Supplied passage:
** Begin **

Colleges across the country have identified student success as a priority, but they often define it too narrowly. That observation from George Kuh, founding director of the National Institute for Learning Outcomes Assessment, kicked off the opening session of the inaugural National Student Success Conference in Tampa, Fla., last week.

Yes, it’s important that students “finish what they start,” Kuh said, using the lingo of the moment. But graduating isn’t enough: Students should be different when they complete college than they were at the outset.

That comment positioned Kuh on one side of a debate over the value of college that’s intensified with the recent publication of The Case Against Education: Why the Education System Is a Waste of Time and Money. The book, by Bryan Caplan, a George Mason University economist, argues that the chief benefit of an education is the signal it sends to employers, not the skills and knowledge gained. By that logic, what happens during college matters little, so long as students emerge with a credential.

Employer surveys have long revealed dissatisfaction with college graduates, Kuh acknowledged. But their criticism, he said, is not of colleges’ academic programs per se. Students, in other words, do acquire skills and knowledge. The problem, as Kuh sees it: “We have not yet been able, at scale, to get students to demonstrate they can actually do something with that information.”

** End **

Data provided:
** Begin **

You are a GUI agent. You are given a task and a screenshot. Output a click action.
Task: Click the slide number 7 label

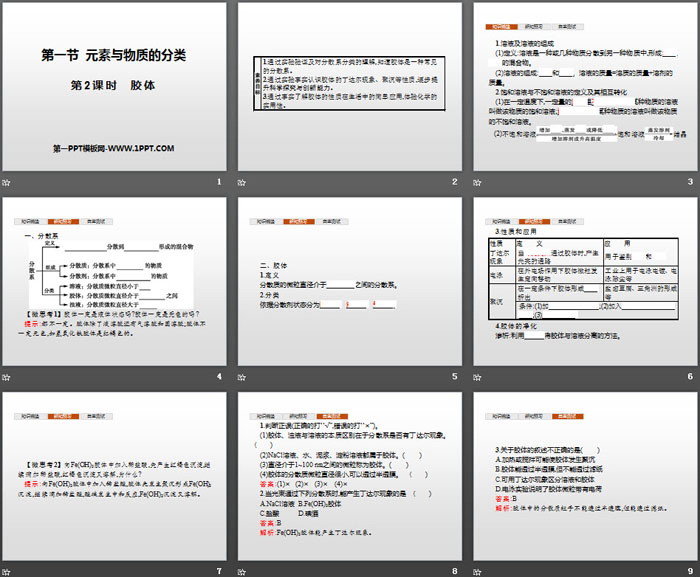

** End **

Problem to solve: Copy out the passage on college student success above, word for word and in full.

Written answer:
Colleges across the country have identified student success as a priority, but they often define it too narrowly. That observation from George Kuh, founding director of the National Institute for Learning Outcomes Assessment, kicked off the opening session of the inaugural National Student Success Conference in Tampa, Fla., last week.

Yes, it’s important that students “finish what they start,” Kuh said, using the lingo of the moment. But graduating isn’t enough: Students should be different when they complete college than they were at the outset.

That comment positioned Kuh on one side of a debate over the value of college that’s intensified with the recent publication of The Case Against Education: Why the Education System Is a Waste of Time and Money. The book, by Bryan Caplan, a George Mason University economist, argues that the chief benefit of an education is the signal it sends to employers, not the skills and knowledge gained. By that logic, what happens during college matters little, so long as students emerge with a credential.

Employer surveys have long revealed dissatisfaction with college graduates, Kuh acknowledged. But their criticism, he said, is not of colleges’ academic programs per se. Students, in other words, do acquire skills and knowledge. The problem, as Kuh sees it: “We have not yet been able, at scale, to get students to demonstrate they can actually do something with that information.”